Os perigos da alienação parental

Enviada em 29/06/2020

“O homem nasce bom e feliz, mas, a sociedade deprava-o e torna-o miserável”. Sob a perspectiva filosofica do inlustre filósofo do século das luzes, Rousseau, o indivíduo sem influência de um corpo social, é um ser exultante. Entretanto, com a recorrência da alienação parental na comunidade atual, o mesmo torna-se infeliz. Isso ocorre devido não só aos impactos causados pela denegação da imagem parental, mas, também, ao desenvolvimento de doenças e síndromes no alienado.

Deve-se pontuar, de início, que com o crescimento de divorcios no Brasil, cerca de 95% das guardas são dadas para as mães, consoante ao site informativo, UOL, em 2017. Acontecimento esse, que não possui participação da opinião do membro mais importante, o filho, que implicam também, na falta de convivência com a figura paterna, assim, como, um possível começo de difamações e injúras por parte materna. Ademais, tais difamações causam transtornos inesquecíveis aos indivíduos.

Além disso, vale rassaltar, os impactos que tais empencilhos causam no indivíduo.
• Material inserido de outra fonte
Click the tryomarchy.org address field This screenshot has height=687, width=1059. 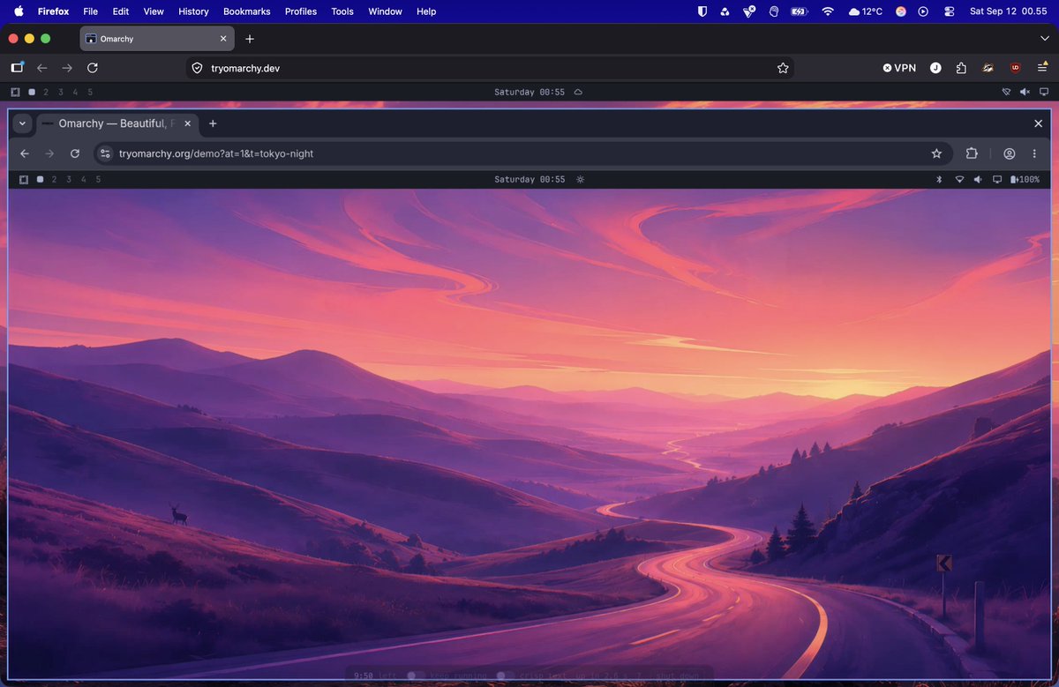(x=522, y=153)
O desenvolvimento de quadros como a depressão, ansiedade, síndrome do pânico são comuns nesses casos de alienação, logo, se torna mais difícil para a aceitação quanto decisão judicial, porém, também, a separação dos pais. Da mesma maneira como retrata a novela Salve Jorge de 2012, quando Celso desenvolve depressão em sua filha com a alienação parental.

Portanto, urge a necessidade de solução para tal impasse. Cabe, então, ao Poder Judiciário, juntamente com o Estatuto da Família, intensificarem leis que tornam a alienação um crime e abuso, outrossim, promoverem simpósios para pais divorciadoos sobre a importância da guarda compartilhada, o papel da ajuda de um psicológo para melhor aceitação dos envolvidos. Logo, planejarem também, palestras para tratarem a relevância da não difamação e injúria familiar para a formação do caráter  do filho. Para que dessa forma, o homem seja aprezível, assim, como afirma Rousseau.